'Gather multiple data sets from an URL/FTP site and merge them into a single dataframe for wrangling

Okay R community. I have a myrid of code pieces going on here from data.table, dyplr, base, etc.. My goal is to download a group of files from NOAA into a single data frame for wrangling. Currently, my code is ugly, to say the least and of course not working. I should have all of data set 1950, then right below it i have 1951 data, etc.


library(data.table)
library(XML)
library(RCurl)
library(tidyverse)


#hard code website addressess
noaa.url <- "https://www.ncei.noaa.gov/pub/data/swdi/stormevents/csvfiles/"
noaa.ftp <- "ftp://ftp.ncei.noaa.gov/pub/data/swdi/stormevents/csvfiles/"
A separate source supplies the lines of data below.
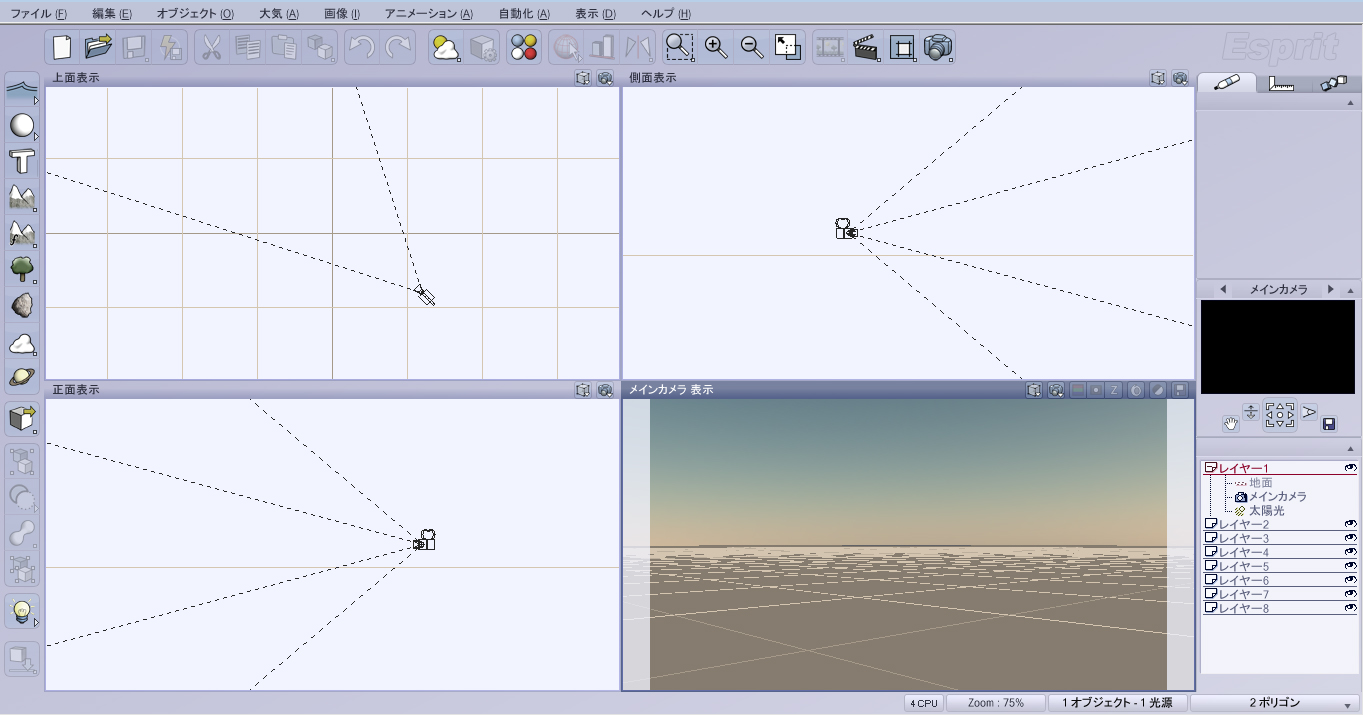Collapse the layers panel with triangle arrow
The width and height of the screenshot is (1363, 716).
point(1350,449)
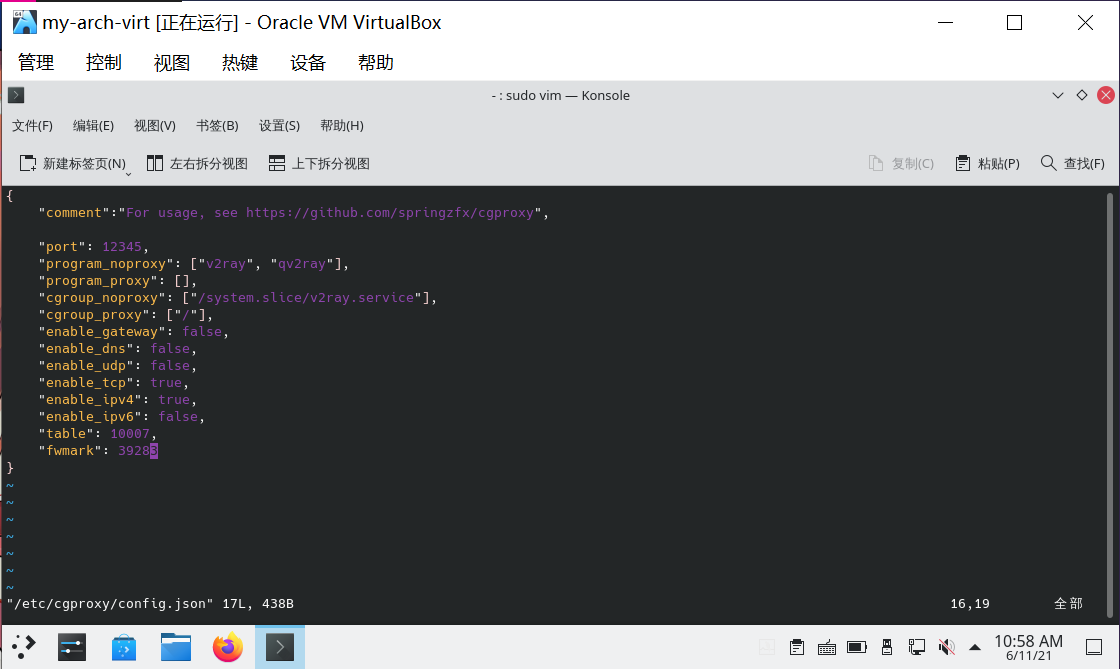Toggle show desktop button at panel end
This screenshot has height=669, width=1120.
coord(1096,647)
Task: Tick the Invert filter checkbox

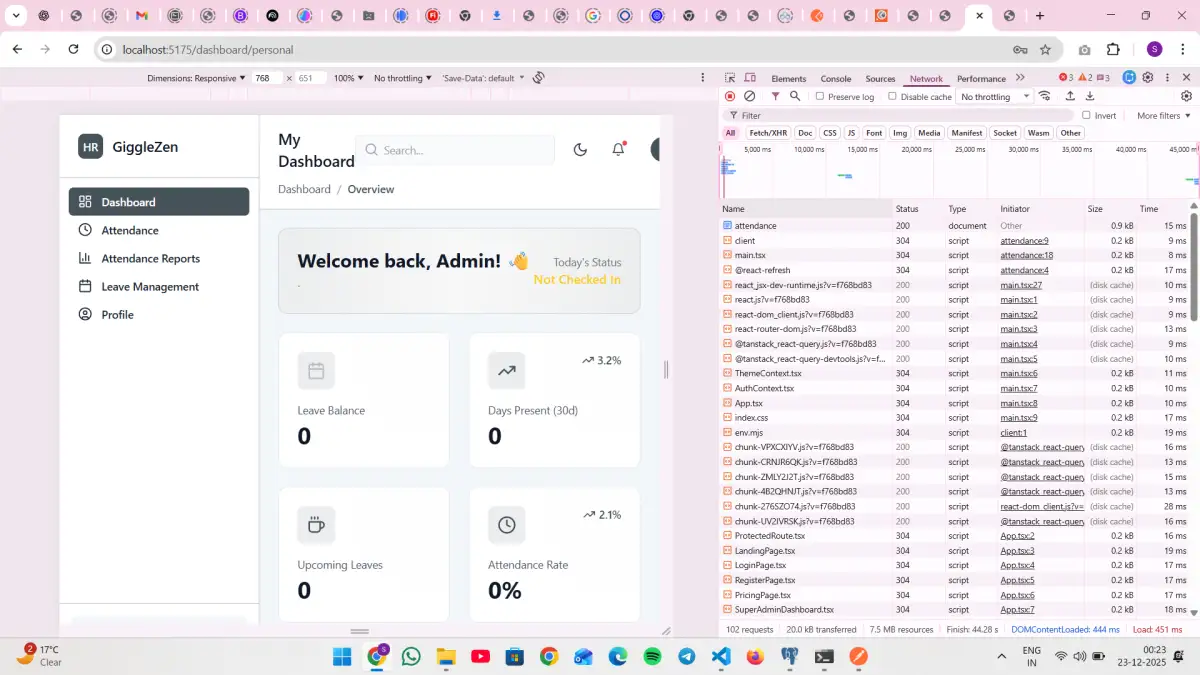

#set fixed name of files for download
details.str <- "StormEvents_details-ftp_*"
fatalities.str <- "StormEvents_fatalities-ftp_"
locations.str <- "StormEvents_locations-ftp_"

#test function to download file using manual operation
index.storm <- "https://www.ncei.noaa.gov/pub/data/swdi/stormevents/csvfiles/StormEvents_details-ftp_v1.0_d1950_c20210803.csv.gz"
storm.1950 <- fread(index.storm )
storm.1951 <- fread("https://www.ncei.noaa.gov/pub/data/swdi/stormevents/csvfiles/StormEvents_details-ftp_v1.0_d1951_c20210803.csv.gz")

#test append
storm.append <- rbind(storm.1950, storm.1951)

#create a list of colnames
detail.colnames <- colnames(storm.1950)

#-------------------------------Begin Website Scrap-------------------------------------

#create a directory from the NOAA website. Must use the FTP directory. Will get 404 error if using the http site
dir_list <-
  read.table(
    textConnection(
      getURLContent(noaa.ftp)
    ),
    sep = "",
    strip.white = TRUE)

#subset the data we want
dir_list <- dir_list %>% 
  select("V9","V5")

#fix column names
colnames(dir_list) <- c("FileName", "FileSize")

#create new table for loop through list with complete website directory. This will get just the storm details we want
details.dir <- dir_list %>% 
  select(1) %>% 
  filter(str_detect(FileName,"details")) %>% 
  mutate(FileName = paste0(noaa.url,FileName))

#how many rows to get. could use this in counter for loop if needed
total.count <- count(details.dir)
total.count

#subset just first 5 rows
details.dirsub <- head(details.dir,5)
details.dirsub

#very basic loop and apply a list. Note: files get larger as years go on.
for (x in details.dirsub) {
  something = details.dirsub$FileName
  #print(something)
  storm.append = lapply(something, fread) #lapply is creating a join not an append
  #storm.append = rbindlist(fread(something)) #does not work
  return(storm.append)
}

#expand the list into a dataframe for wrangling 
storm.full <- as.data.frame(do.call(cbind, storm.append))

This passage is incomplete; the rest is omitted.